The U.S. Congress is scheduled to vote next month on whether to extend trade preferences to Ecuador, through which many goods from the Andean nation enter the American market tariff-free. The U.S. is one of Ecuador's largest customers, buying cut flowers, asparagus, minerals, and Pacific tuna fish. Trade analysts reckon sales of such goods generate 400,000 jobs in Ecuador. "Correa will have to gauge his decision very carefully," says Shifter.
It seems incongruous that such a self-styled truth teller should wager his liberty on a godfather like Correa.
So will Snowden. It seems incongruous that such a self-styled truth teller should wager his liberty on a godfather like Correa. On June 5 the Ecuadoran Parliament, where Correa enjoys a chokehold, passed a sweeping new communications law that tightens the already formidable official tourniquet on the national press.
Among its 119 articles—passed in a summary session, with no debate—the law criminalizes practices such as "media lynching," vaguely defined as "the dissemination of concerted and reiterative information" with the purpose of "undermining the prestige” of a person or legal entity or “reducing [their] credibility.”
An official oversight body, to be headed by a presidential appointee, has the power to fine or sue journalists for perceived excesses. The law also orders the breakup of the predominantly privately owned Ecuadoran media, redistributing a third of radio and television broadcast concessions to state control and another third to "community" groups.
Human Rights Watch branded the communications law an "assault" on free expression.
"This law is yet another effort by President Correa to go after the independent media,” said José Miguel Vivanco, Americas director of the watchdog group. “The provisions for censorship and criminal prosecutions of journalists are clear attempts to silence criticism.”
None of this is news to Emilio Palacio. A former top editor at El Universo, an independent Guayaquil daily, Palacio incurred Correa's wrath when he criticized the Ecuadoran president in an editorial in 2011. Correa answered with a multimillion-dollar lawsuit, and after a lightning trial, Palacio was sentenced to three years’ confinement.
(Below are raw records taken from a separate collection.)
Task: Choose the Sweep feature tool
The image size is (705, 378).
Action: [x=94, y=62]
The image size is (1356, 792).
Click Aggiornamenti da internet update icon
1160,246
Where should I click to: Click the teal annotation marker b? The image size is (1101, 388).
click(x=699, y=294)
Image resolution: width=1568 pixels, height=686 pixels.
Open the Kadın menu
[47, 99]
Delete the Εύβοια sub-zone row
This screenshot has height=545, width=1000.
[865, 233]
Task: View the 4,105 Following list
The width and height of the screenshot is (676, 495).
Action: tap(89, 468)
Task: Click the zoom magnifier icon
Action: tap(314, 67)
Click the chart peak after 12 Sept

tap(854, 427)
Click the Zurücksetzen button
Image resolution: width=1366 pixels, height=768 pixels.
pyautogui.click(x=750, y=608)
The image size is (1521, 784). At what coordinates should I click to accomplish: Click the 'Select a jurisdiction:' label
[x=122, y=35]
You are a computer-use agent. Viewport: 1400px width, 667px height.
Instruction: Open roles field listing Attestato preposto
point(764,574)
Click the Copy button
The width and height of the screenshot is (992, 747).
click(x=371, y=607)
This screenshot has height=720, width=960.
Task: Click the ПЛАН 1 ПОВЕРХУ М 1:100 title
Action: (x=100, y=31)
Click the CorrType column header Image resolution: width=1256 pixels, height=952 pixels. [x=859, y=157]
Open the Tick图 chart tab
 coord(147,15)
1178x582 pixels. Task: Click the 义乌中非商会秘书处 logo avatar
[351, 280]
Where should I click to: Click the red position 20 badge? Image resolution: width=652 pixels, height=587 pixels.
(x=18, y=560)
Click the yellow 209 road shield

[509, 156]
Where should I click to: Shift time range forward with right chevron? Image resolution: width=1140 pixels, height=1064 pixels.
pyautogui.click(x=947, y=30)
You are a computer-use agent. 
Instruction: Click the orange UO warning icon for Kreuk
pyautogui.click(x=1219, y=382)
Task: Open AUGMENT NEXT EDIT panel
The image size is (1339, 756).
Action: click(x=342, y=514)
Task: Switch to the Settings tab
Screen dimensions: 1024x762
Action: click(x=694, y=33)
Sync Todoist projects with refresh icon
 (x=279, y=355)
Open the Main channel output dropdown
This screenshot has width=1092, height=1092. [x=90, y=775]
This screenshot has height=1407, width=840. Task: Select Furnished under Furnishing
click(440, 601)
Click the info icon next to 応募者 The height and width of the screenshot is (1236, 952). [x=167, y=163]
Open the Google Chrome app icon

Correa, under international pressure, later pardoned Palacio, but the veteran journalist was unconvinced. In what should be a cautionary tale for whistleblowers like Assange and Snowden, Palacio fled to Miami, where he petitioned for and won asylum in the U.S.
For his part, Palacio is skeptical of whether Correa will grant Snowden a haven in Ecuador. "When he was elected, Correa told us he was neither on the political right or the left. He had no ideology," Palacio said in a phone interview. At the same time, the Ecuadoran leader "is aware that 21st-century socialism is in crisis" and that China, a growing economic influence in the region, is slowing down.
"Correa has been discreetly making gestures to come closer to Western powers," Palacio says. "Harboring Snowden will not help him."